I'm having a hard time understanding the purpose of having two primes $p,q$ for RSA to work. To illustrate my point, imagine only one prime ($p$) is used.
Alice, the encryptor, can take the public encryption exponent $e$, which Bob, the decryptor, created (along with the private exponent $d$) to satisfy $$ed\equiv 1\pmod{p-1}$$ Alice then encrypts $M$, sending $C=M^e$ (the full value without a modulus) to Bob.

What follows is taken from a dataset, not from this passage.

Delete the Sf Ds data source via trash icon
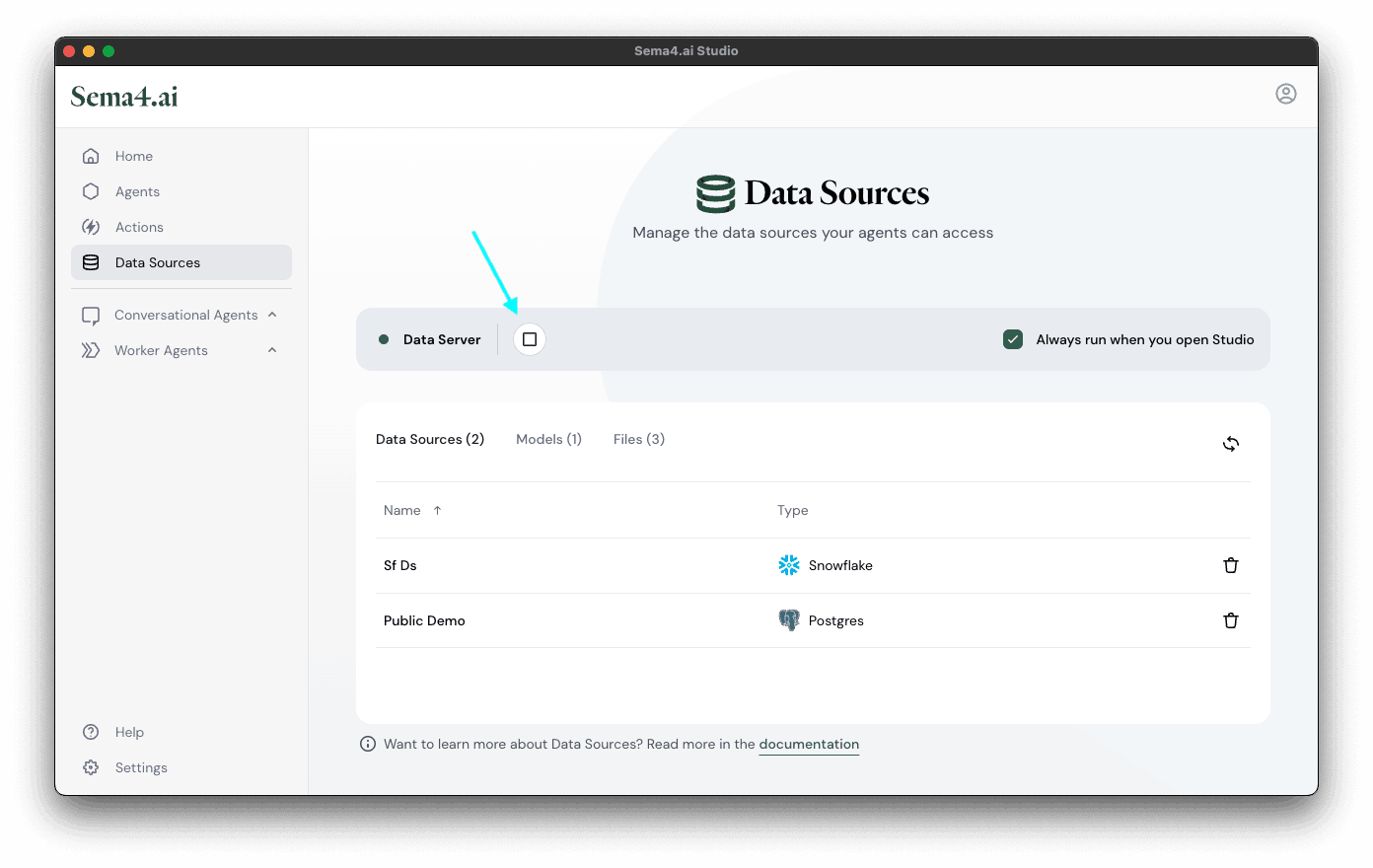The height and width of the screenshot is (868, 1373). pyautogui.click(x=1230, y=565)
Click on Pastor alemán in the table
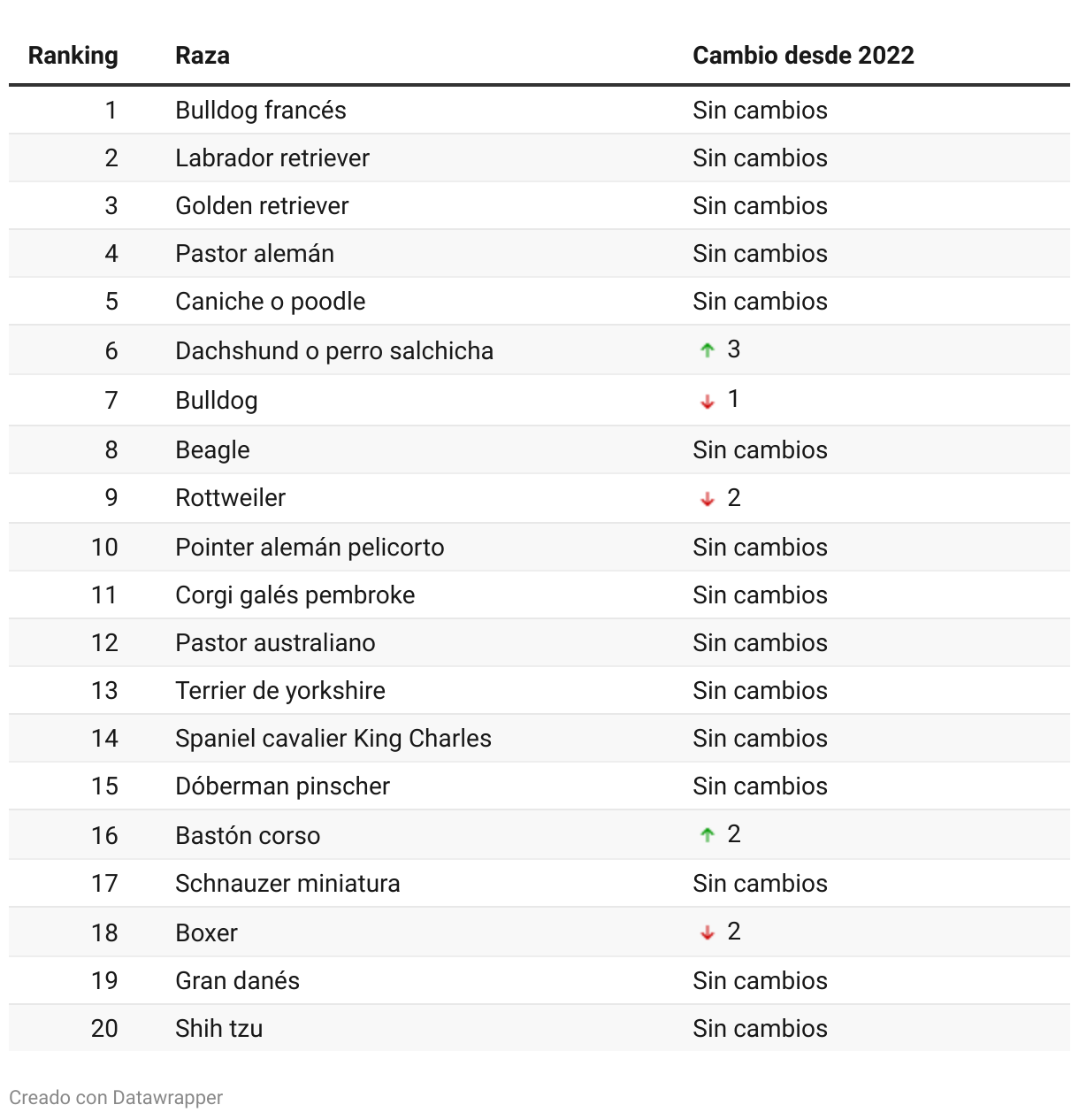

Bob receives $C$ and retrieves the message: $$C^d\pmod p$$ $$=M^{ed}\pmod p$$ $$=M^{(p-1)k+1}\pmod p$$ $$=M\pmod p$$ $$\text{(by Fermat's Little Theorem)}$$ Assuming an attacker cannot guess $p$ from $e$, this should be secure. Instead, RSA creates exponents according to $$ed\equiv 1\pmod{(p-1)(q-1)}$$ and decrypts with $$C^d\pmod p$$ $$=M^{(p-1)(q-1)k+1}\pmod p$$ $$=M\pmod p$$ $$=M\pmod q$$ $$=M\pmod {pq}$$ From this, it seems that the only benefit of using two primes is so that Alice can take a take a modulus before sending the ciphertext. If only one prime is used, Alice could send the ciphertext $\mod p$ and preserve correctness, but then she could use $p$ to derive $d$, whereas in the two prime version, she can still take a $\mod n$ without knowing $p$ or $q$. I suspect modular exponentiation is much cheaper computationally that regular exponentiation, and that perhaps that is why two primes are used in practice. Is this the only reason? And if so why is the concept of factoring a semi-prime number so central to the idea of RSA?